From dbd8e8dc0847338a2a93d35385f48b5ce5671dd6 Mon Sep 17 00:00:00 2001
From: jsmall-nvidia <jsmall@nvidia.com>
Date: Mon, 2 Mar 2020 17:22:03 -0500
Subject: Feature/glsl wave intrinsic (#1253)

* Test for some wave intrinsics.
More wave intrinsic support on CUDA.

* Use shfl_xor_sync.

* Improvements around wave intrinsics.
Fix built in integer types belong to __BuiltinIntegerType.

* Improvements and fixes around Wave intrinsics.

* Added WaveIsFirstLane test.
No longer use __wavemask_lt, as appears not available as an intrinsic.

* Small fixes to CUDA prelude.

* Add wave-active-product test.
Handle the special case for arbitray sums.

* Used macro to implement CUDA wave intrinsics.

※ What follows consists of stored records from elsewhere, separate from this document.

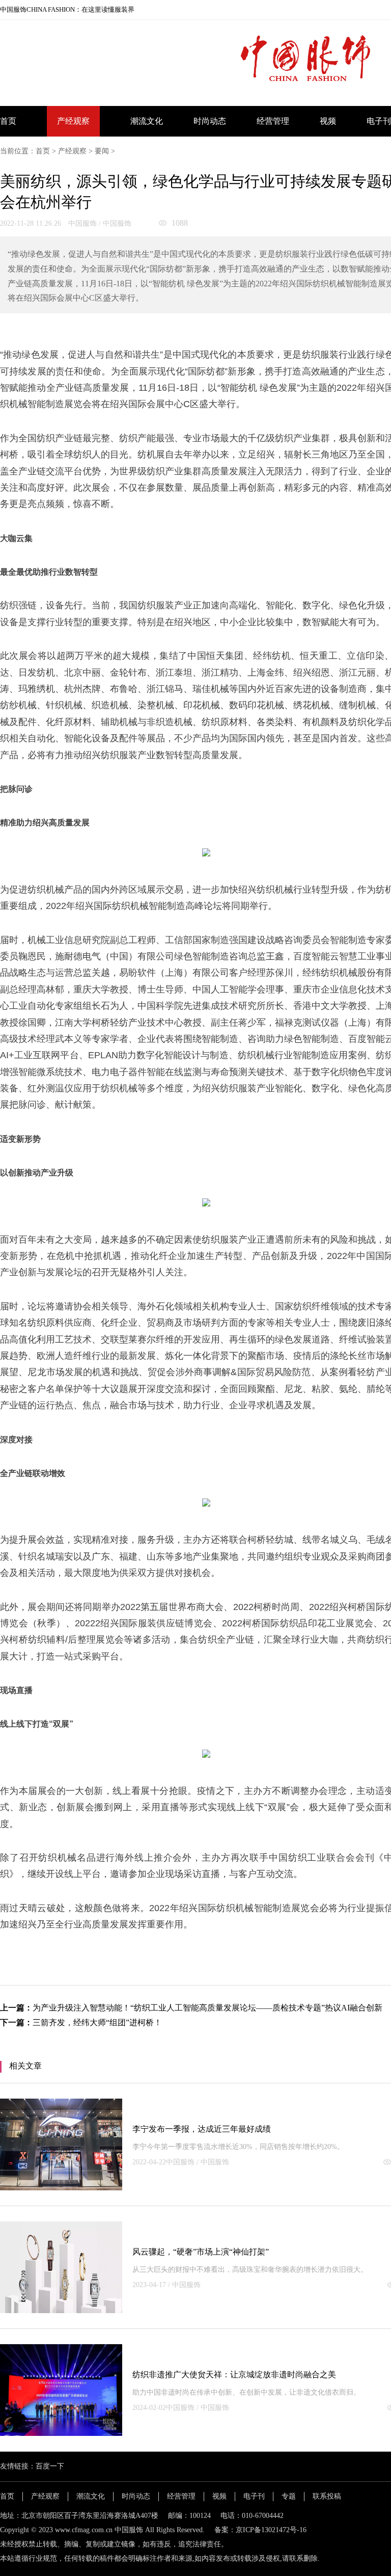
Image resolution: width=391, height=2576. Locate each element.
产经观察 (73, 121)
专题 (289, 2496)
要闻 (102, 151)
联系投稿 (327, 2496)
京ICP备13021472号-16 (271, 2530)
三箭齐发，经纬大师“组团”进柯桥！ (97, 2022)
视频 (328, 121)
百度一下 (50, 2466)
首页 (8, 121)
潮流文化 (146, 121)
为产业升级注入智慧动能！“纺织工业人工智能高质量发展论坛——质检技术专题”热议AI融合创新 (207, 2007)
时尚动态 (209, 121)
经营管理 (273, 121)
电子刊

* First pass at glsl wave intrinsics. Doesn't work in practice because require mechanism to set spir-v version
Replace use of _lanemask_lt() for CUDA.
---
 prelude/slang-cuda-prelude.h | 6 ++++++
 1 file changed, 6 insertions(+)

(limited to 'prelude')

diff --git a/prelude/slang-cuda-prelude.h b/prelude/slang-cuda-prelude.h
index 1ca93d9d1..ce8e925a2 100644
--- a/prelude/slang-cuda-prelude.h
+++ b/prelude/slang-cuda-prelude.h
@@ -441,6 +441,12 @@ __forceinline__ __device__ uint32_t _getLaneId()
 }
 #endif
 
+// Return mask of all the lanes less than the current lane
+__forceinline__ __device__ int _getLaneLtMask()
+{
+    return (int(1) << _getLaneId()) - 1;
+}    
+
 // Note! Note will return true if mask is 0, but thats okay, because there must be one
 // lane active to execute anything
 __inline__ __device__ bool _waveIsSingleLane(int mask)
-- 
cgit v1.2.3